== Dataset ==

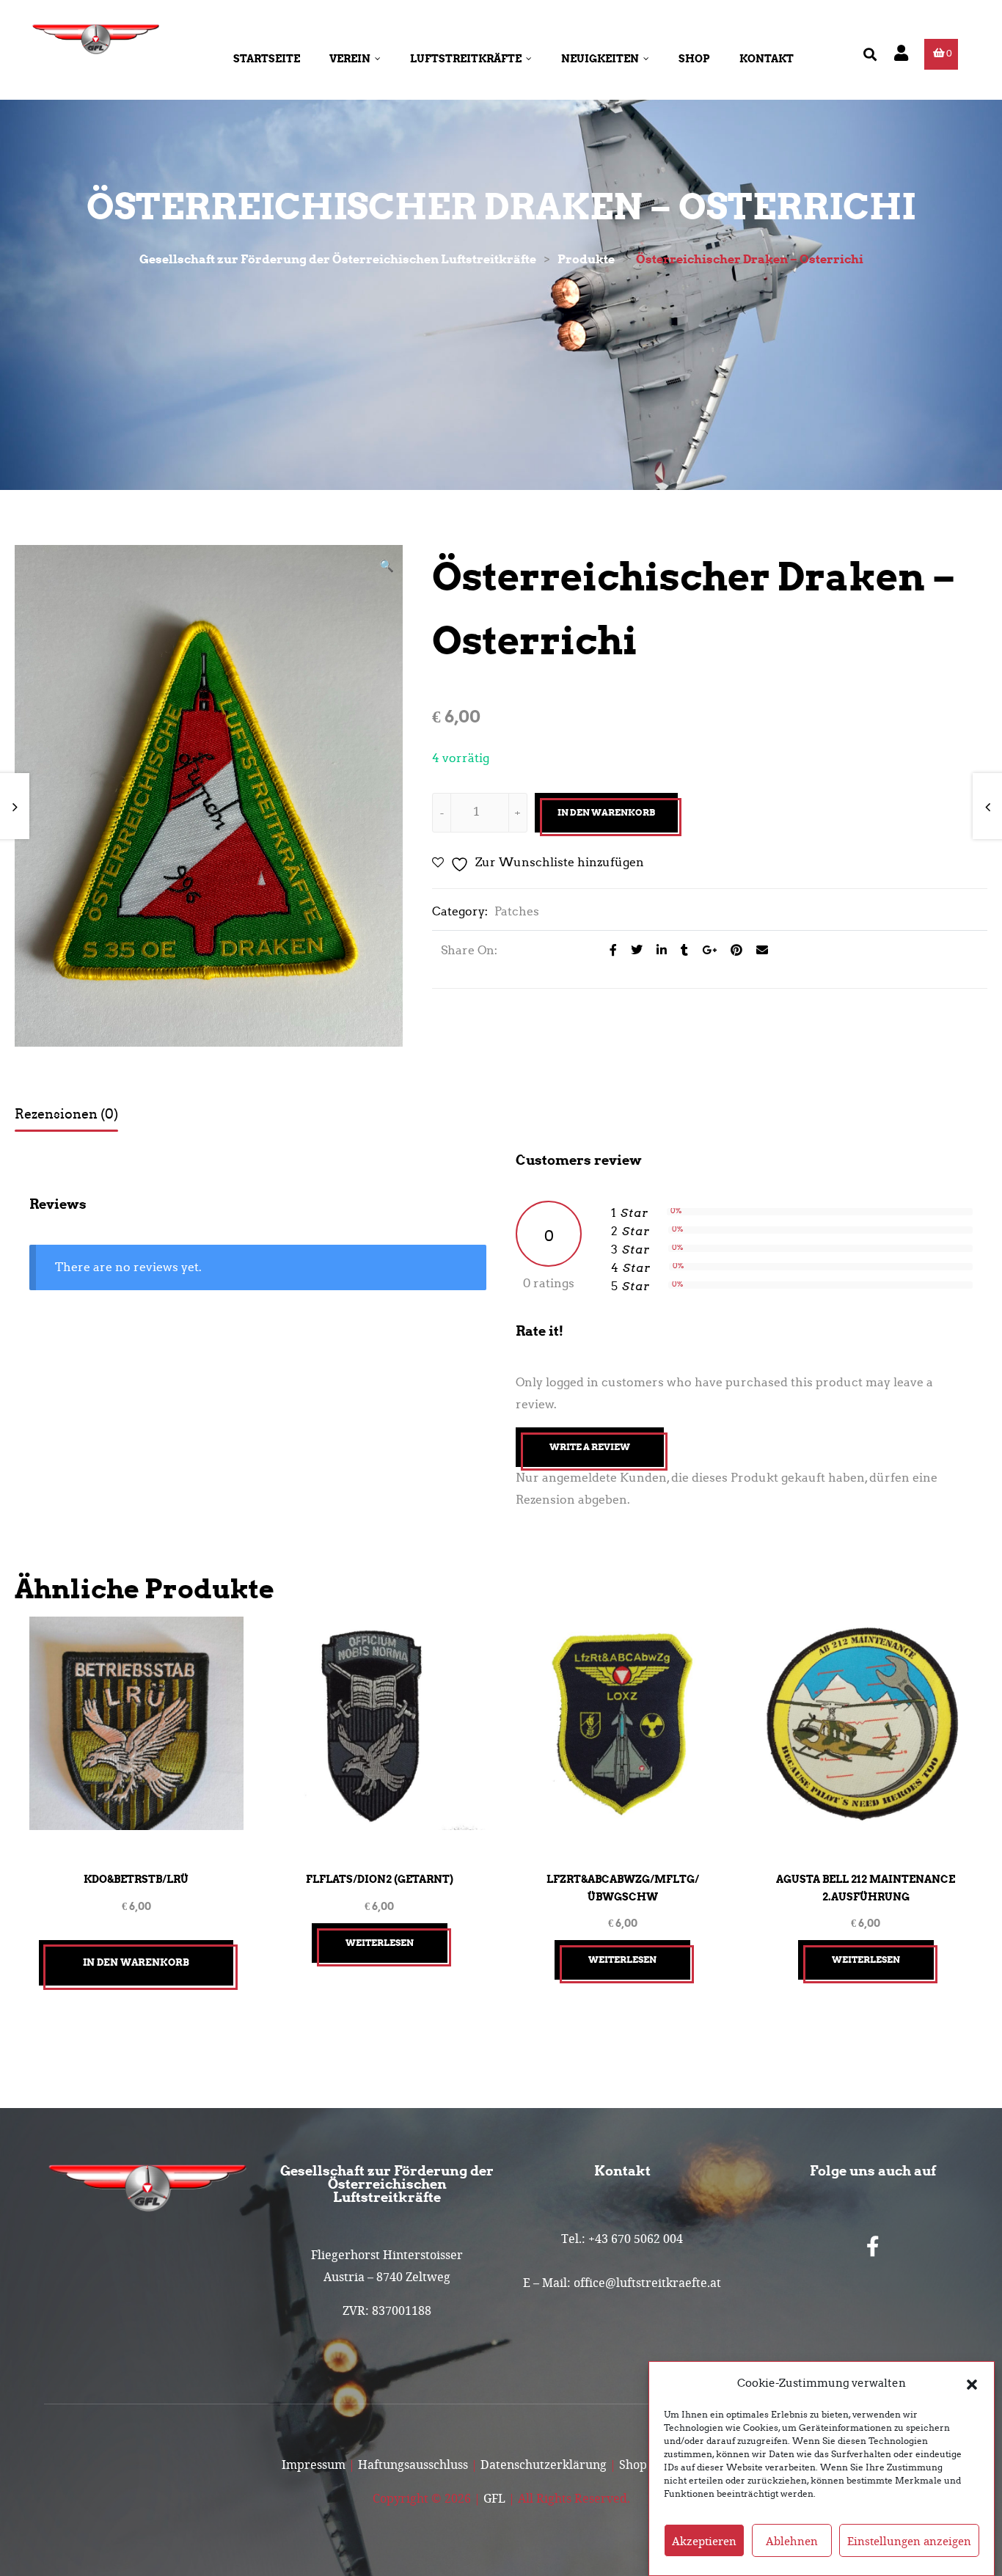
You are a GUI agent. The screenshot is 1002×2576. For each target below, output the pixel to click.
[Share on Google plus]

===
== Dataset ==

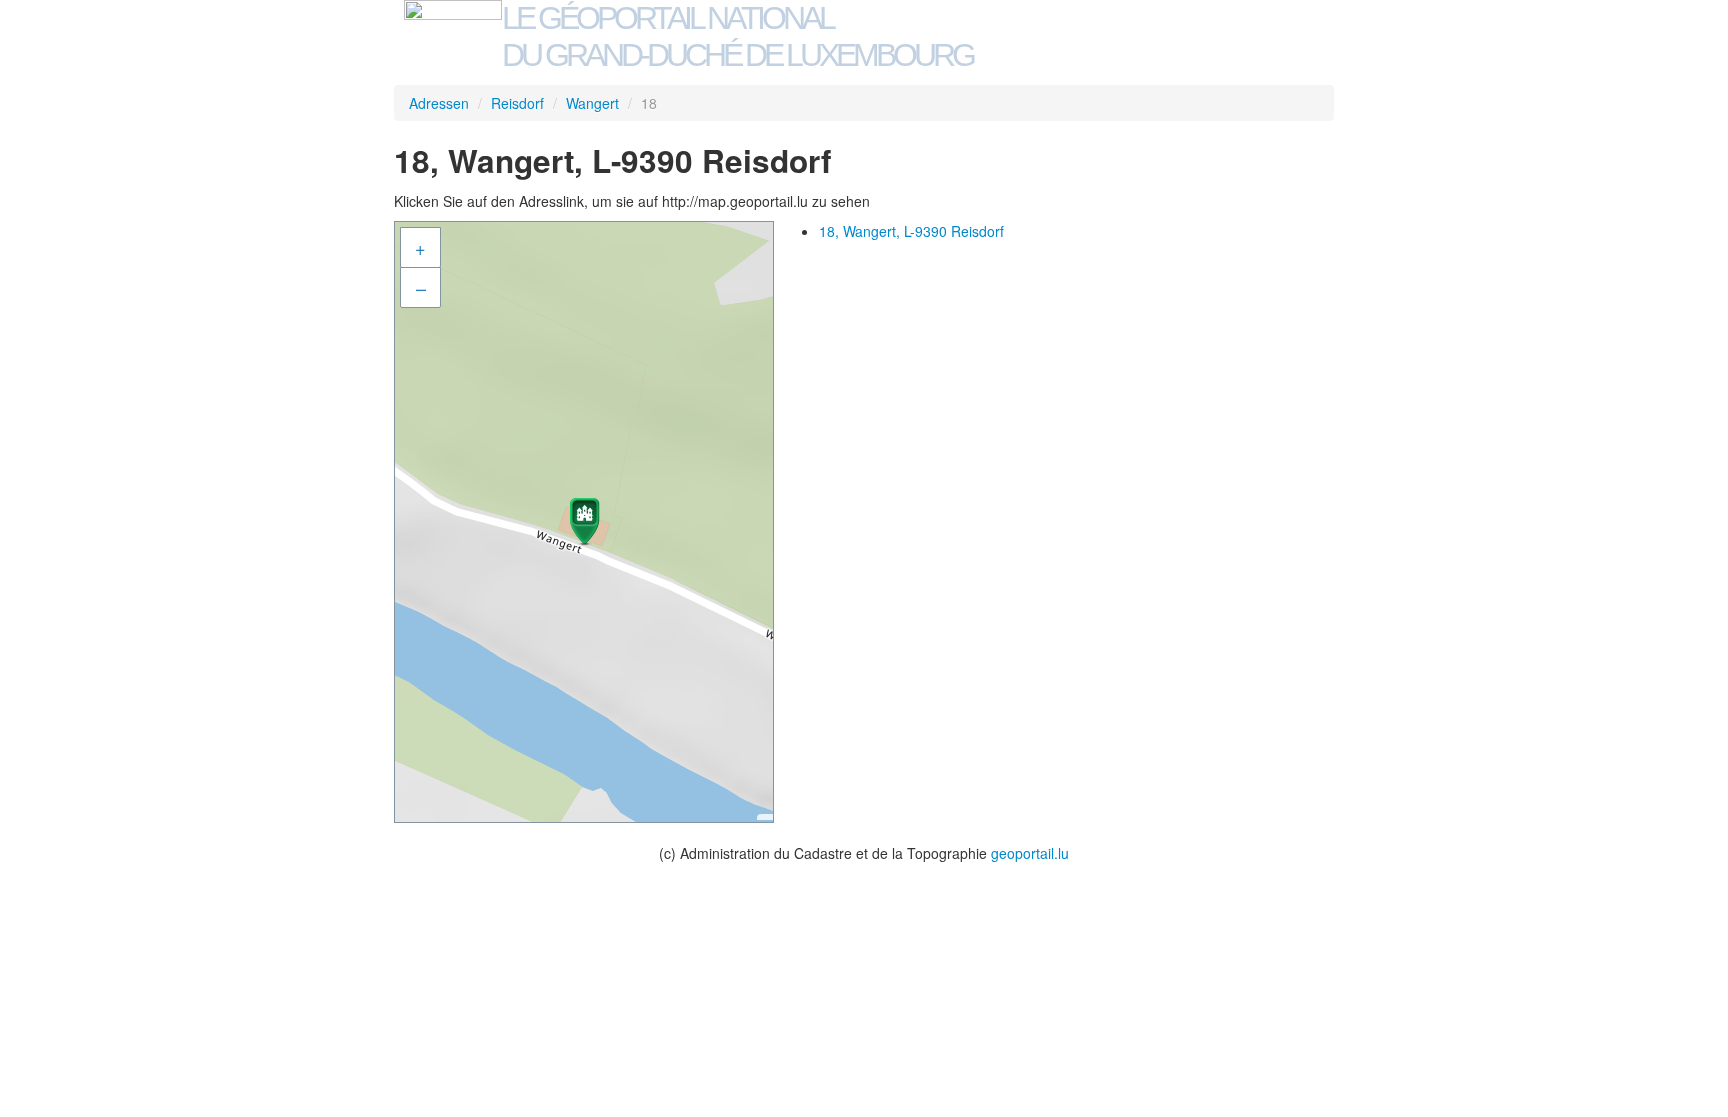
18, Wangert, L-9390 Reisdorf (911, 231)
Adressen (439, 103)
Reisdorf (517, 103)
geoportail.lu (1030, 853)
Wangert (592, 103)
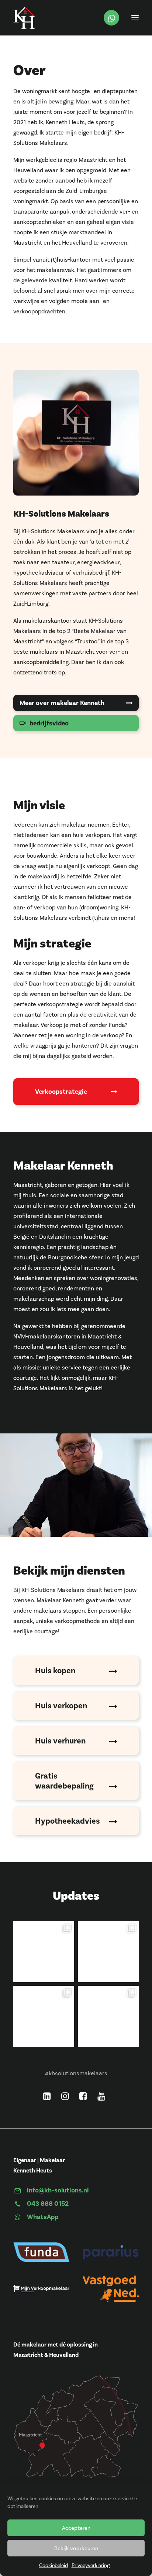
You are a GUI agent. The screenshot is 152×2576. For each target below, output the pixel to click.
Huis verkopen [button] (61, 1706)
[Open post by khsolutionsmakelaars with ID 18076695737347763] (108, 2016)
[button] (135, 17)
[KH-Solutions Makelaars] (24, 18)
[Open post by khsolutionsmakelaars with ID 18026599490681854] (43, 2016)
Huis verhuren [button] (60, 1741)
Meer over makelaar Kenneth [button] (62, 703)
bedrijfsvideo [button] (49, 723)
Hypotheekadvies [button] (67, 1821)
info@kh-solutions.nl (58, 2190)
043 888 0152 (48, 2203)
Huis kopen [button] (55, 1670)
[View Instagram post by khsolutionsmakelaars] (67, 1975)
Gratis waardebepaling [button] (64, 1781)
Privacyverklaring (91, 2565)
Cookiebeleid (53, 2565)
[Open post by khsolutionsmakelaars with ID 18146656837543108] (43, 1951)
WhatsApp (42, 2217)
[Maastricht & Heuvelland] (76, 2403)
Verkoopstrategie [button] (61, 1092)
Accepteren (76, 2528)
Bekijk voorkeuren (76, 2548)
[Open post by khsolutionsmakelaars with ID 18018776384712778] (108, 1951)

===

*Task description:*
Within the data above, the lines from the one with "Huis verkopen [button] (61, 1706)" to the one with "[Open post by khsolutionsmakelaars with ID 18018776384712778]" must be repeated exactly; no other line belongs in the answer.

*Task response:*
Huis verkopen [button] (61, 1706)
[Open post by khsolutionsmakelaars with ID 18076695737347763] (108, 2016)
[button] (135, 17)
[KH-Solutions Makelaars] (24, 18)
[Open post by khsolutionsmakelaars with ID 18026599490681854] (43, 2016)
Huis verhuren [button] (60, 1741)
Meer over makelaar Kenneth [button] (62, 703)
bedrijfsvideo [button] (49, 723)
Hypotheekadvies [button] (67, 1821)
info@kh-solutions.nl (58, 2190)
043 888 0152 (48, 2203)
Huis kopen [button] (55, 1670)
[View Instagram post by khsolutionsmakelaars] (67, 1975)
Gratis waardebepaling [button] (64, 1781)
Privacyverklaring (91, 2565)
Cookiebeleid (53, 2565)
[Open post by khsolutionsmakelaars with ID 18146656837543108] (43, 1951)
WhatsApp (42, 2217)
[Maastricht & Heuvelland] (76, 2403)
Verkoopstrategie [button] (61, 1092)
Accepteren (76, 2528)
Bekijk voorkeuren (76, 2548)
[Open post by khsolutionsmakelaars with ID 18018776384712778] (108, 1951)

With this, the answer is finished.